Retype the part of the data that opens with the line containing "Identify the location of 'Ok'." and closes with the line containing "SVG graphical element", both lines included. Leave the pictures out of your answer.

● ● ● ● ● ● ●

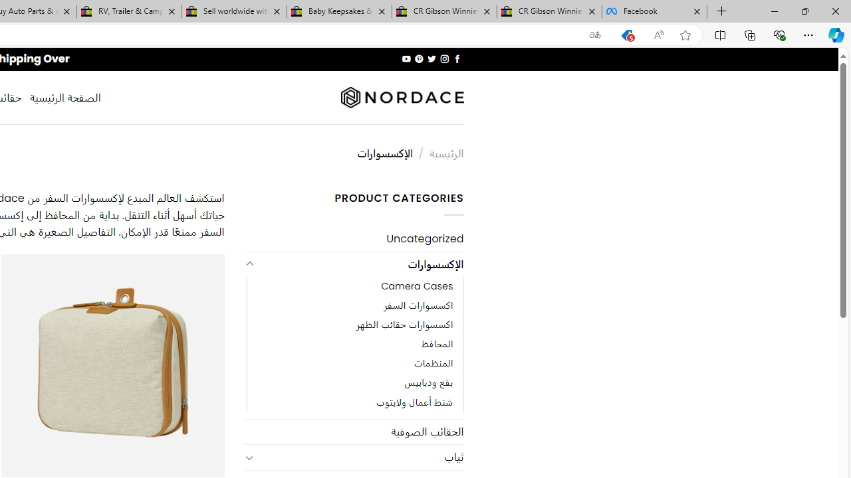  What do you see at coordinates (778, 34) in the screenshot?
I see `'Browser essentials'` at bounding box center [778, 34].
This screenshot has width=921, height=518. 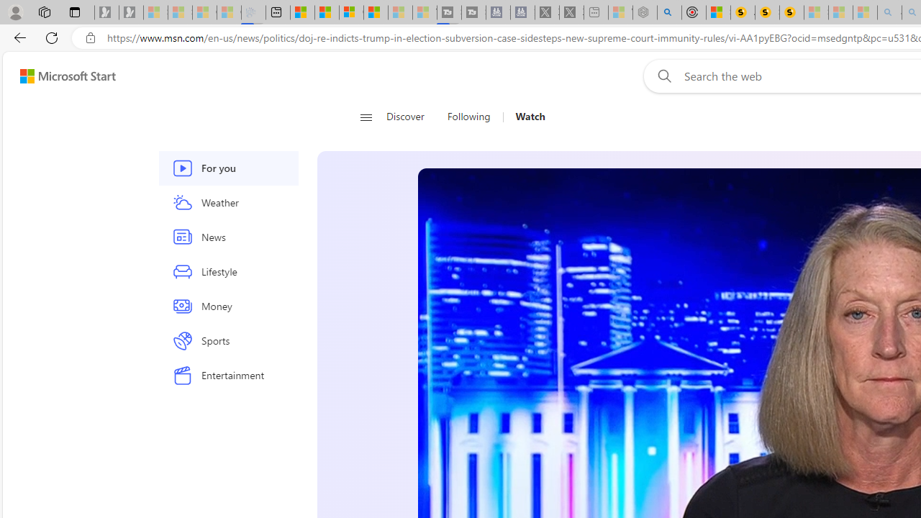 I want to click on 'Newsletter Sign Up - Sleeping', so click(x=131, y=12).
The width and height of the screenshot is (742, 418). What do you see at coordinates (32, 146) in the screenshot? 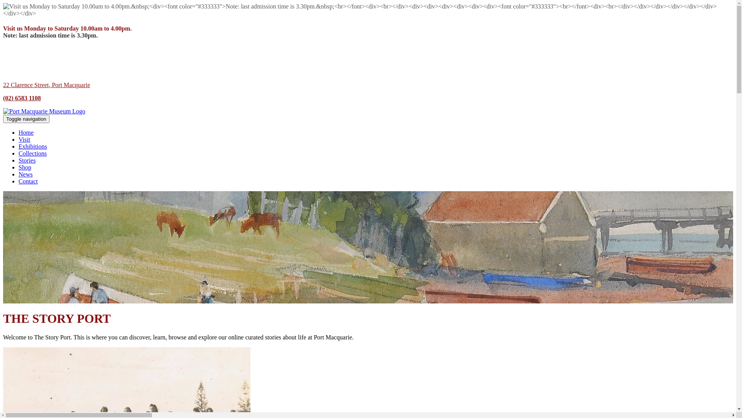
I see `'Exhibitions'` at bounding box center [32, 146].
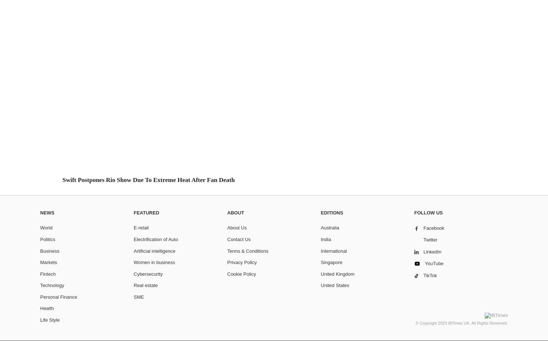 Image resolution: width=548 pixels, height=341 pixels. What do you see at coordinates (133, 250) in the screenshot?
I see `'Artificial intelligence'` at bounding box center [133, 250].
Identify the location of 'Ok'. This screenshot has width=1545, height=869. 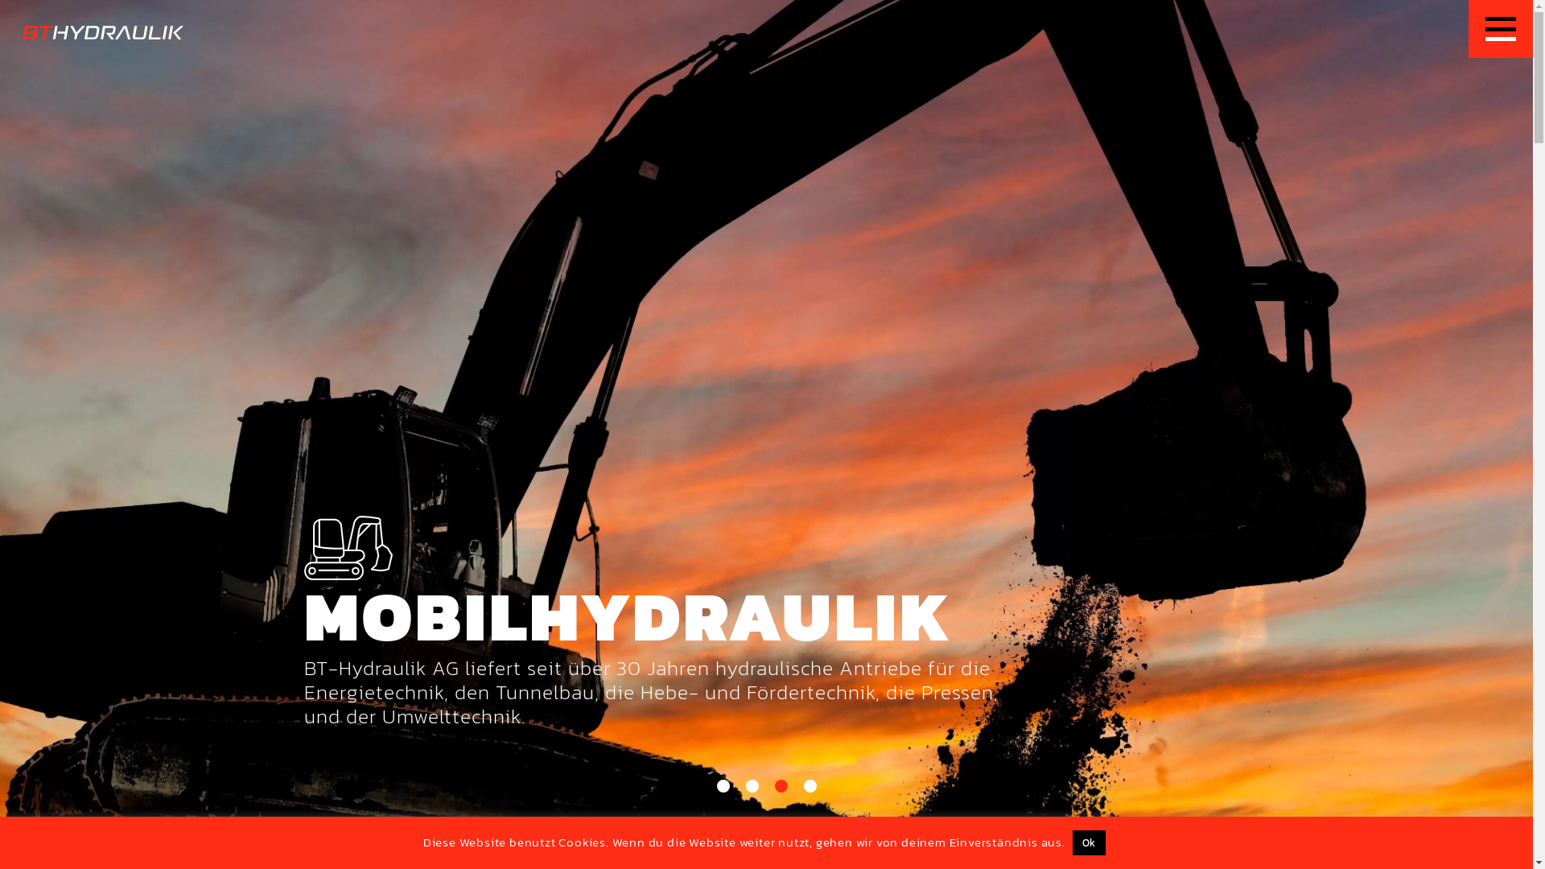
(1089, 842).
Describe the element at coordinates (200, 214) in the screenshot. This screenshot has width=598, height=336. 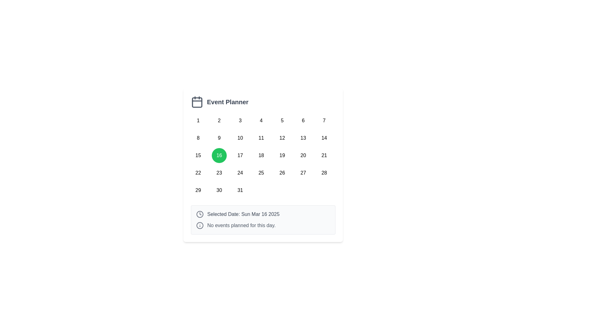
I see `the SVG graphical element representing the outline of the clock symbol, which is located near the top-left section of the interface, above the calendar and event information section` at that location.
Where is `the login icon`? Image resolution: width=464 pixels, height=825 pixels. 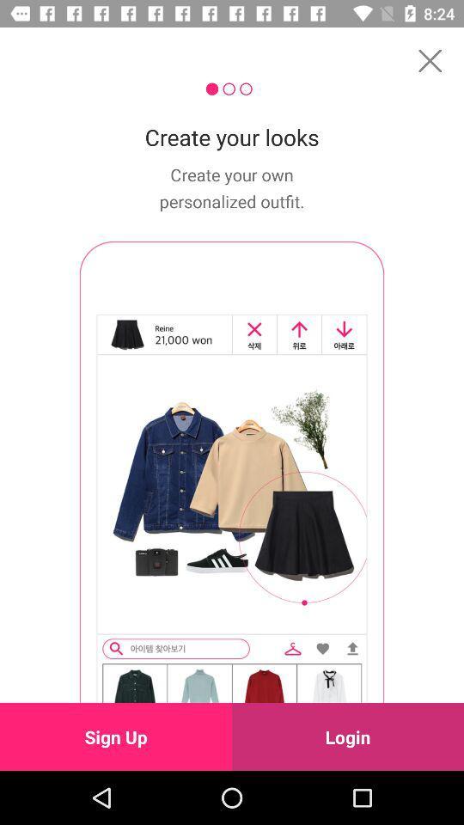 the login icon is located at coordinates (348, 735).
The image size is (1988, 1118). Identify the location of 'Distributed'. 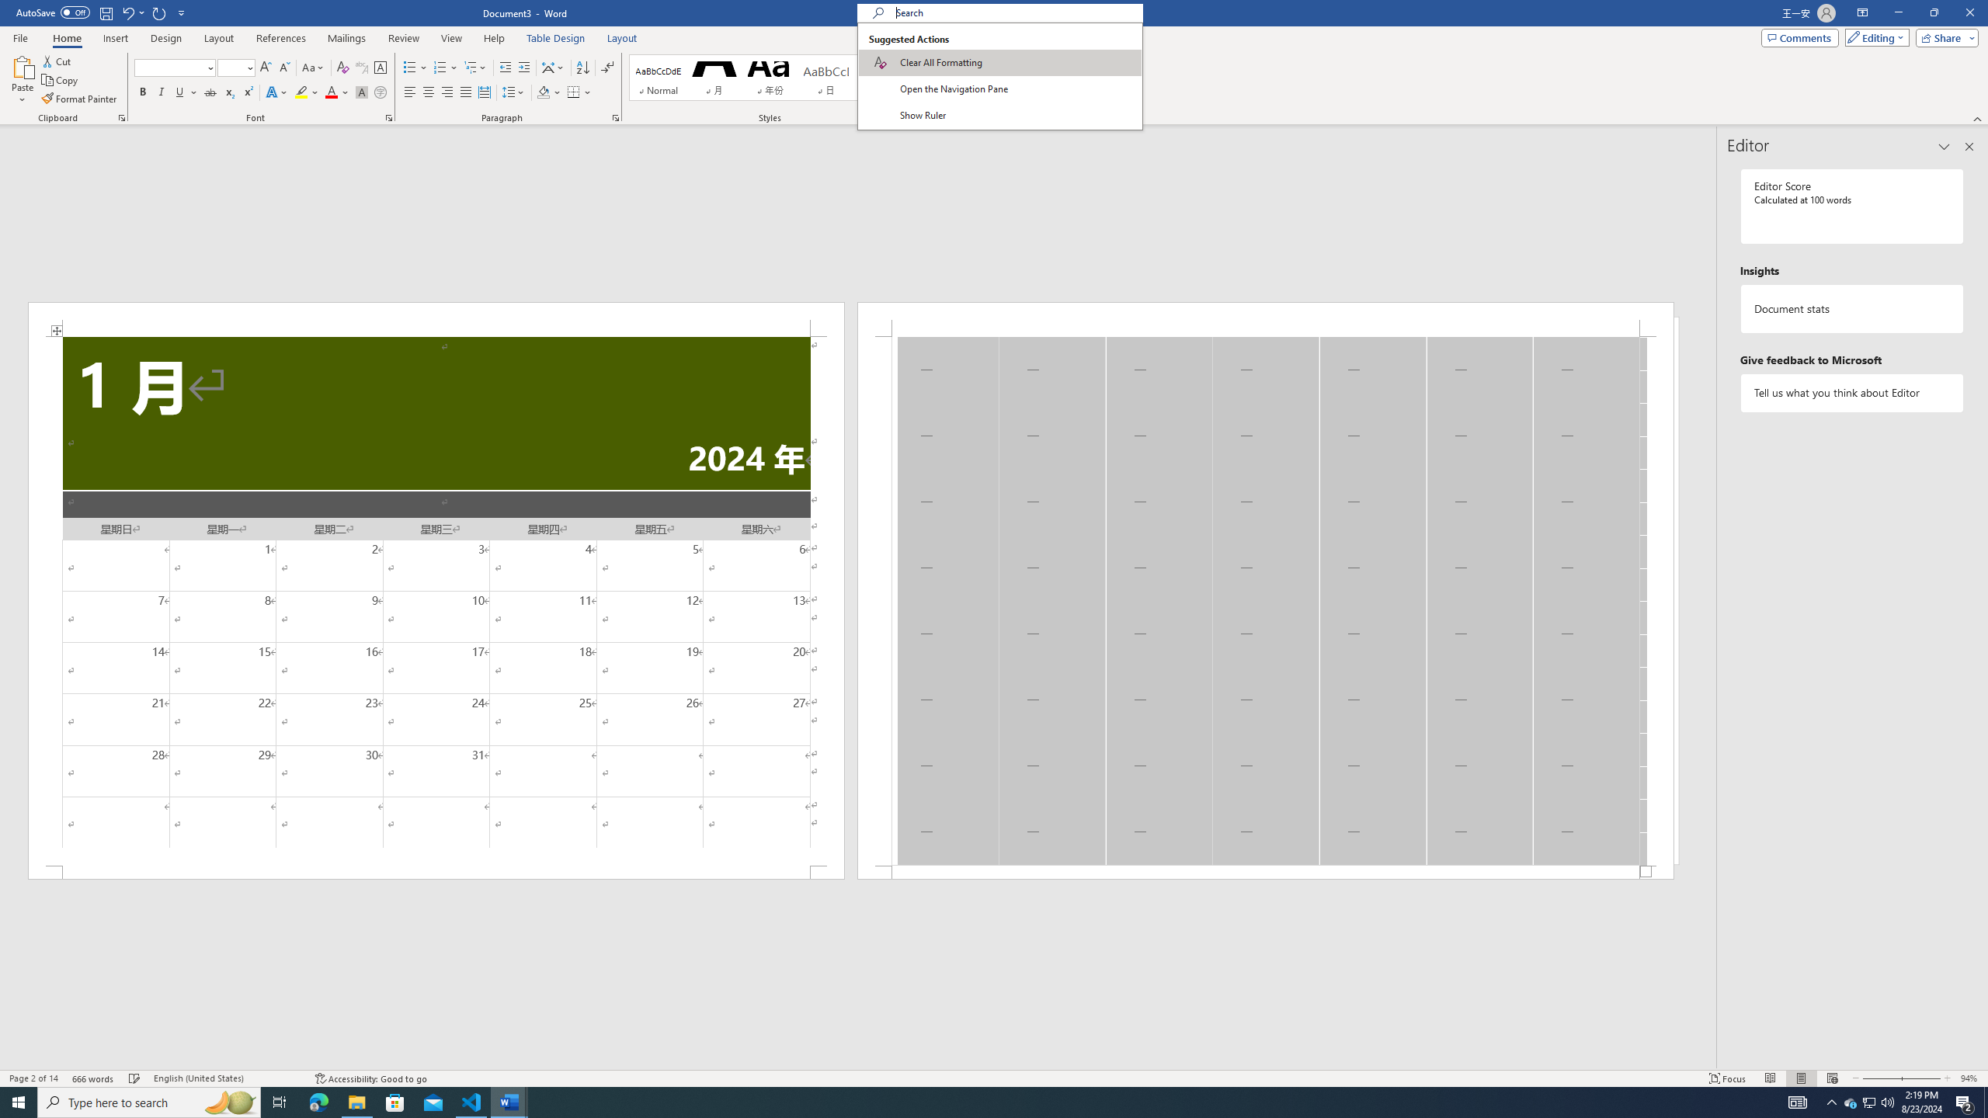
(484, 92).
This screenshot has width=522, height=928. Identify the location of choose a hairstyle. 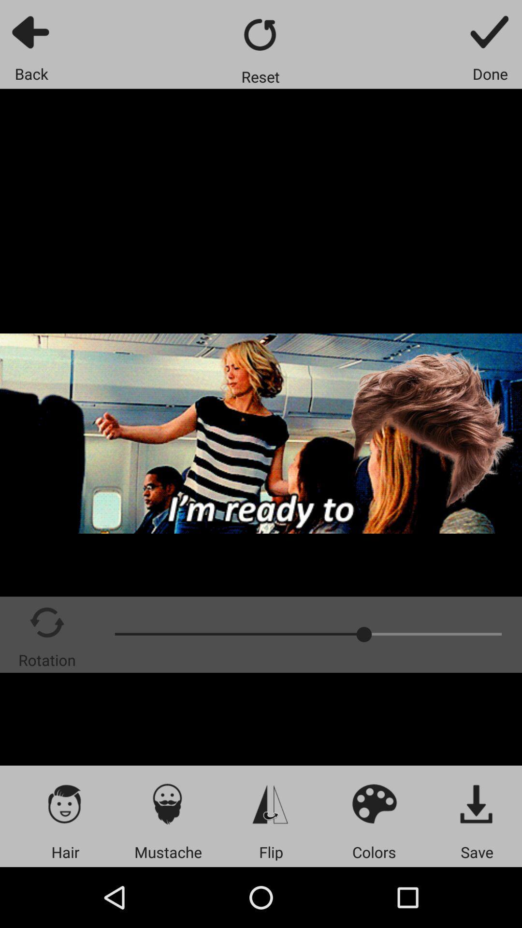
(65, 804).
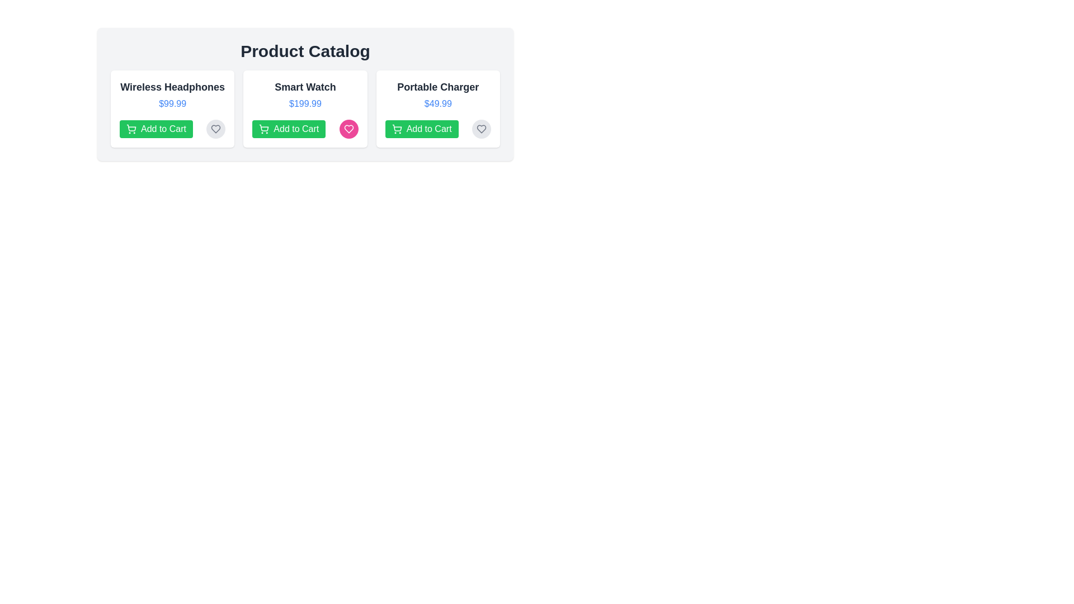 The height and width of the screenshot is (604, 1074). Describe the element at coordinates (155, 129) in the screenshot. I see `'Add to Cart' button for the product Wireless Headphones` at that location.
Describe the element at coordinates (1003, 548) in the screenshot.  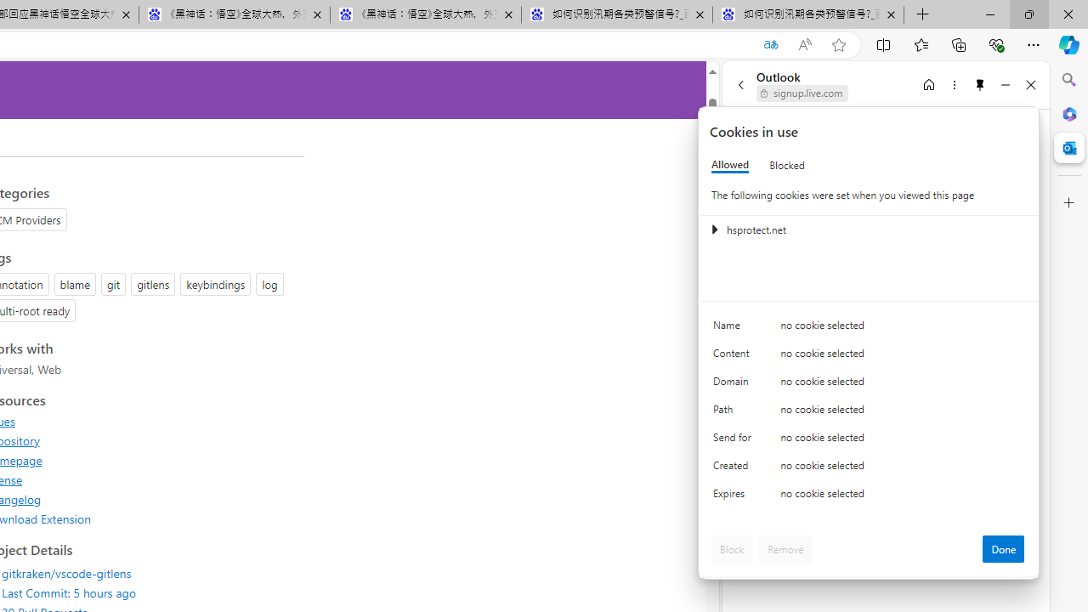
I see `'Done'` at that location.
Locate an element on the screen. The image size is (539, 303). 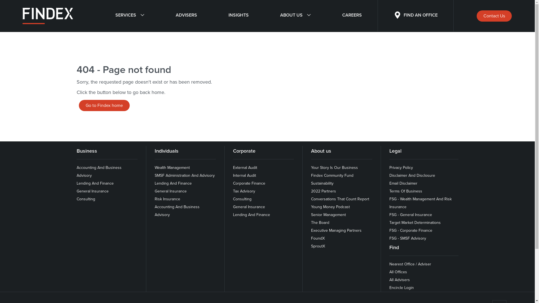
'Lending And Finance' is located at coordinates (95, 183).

● ● ● ● ● ● ●

**Solution**
Identify the location of 'Ok'. This screenshot has width=1545, height=869. 
(1089, 842).
Describe the element at coordinates (200, 214) in the screenshot. This screenshot has width=598, height=336. 
I see `the SVG graphical element representing the outline of the clock symbol, which is located near the top-left section of the interface, above the calendar and event information section` at that location.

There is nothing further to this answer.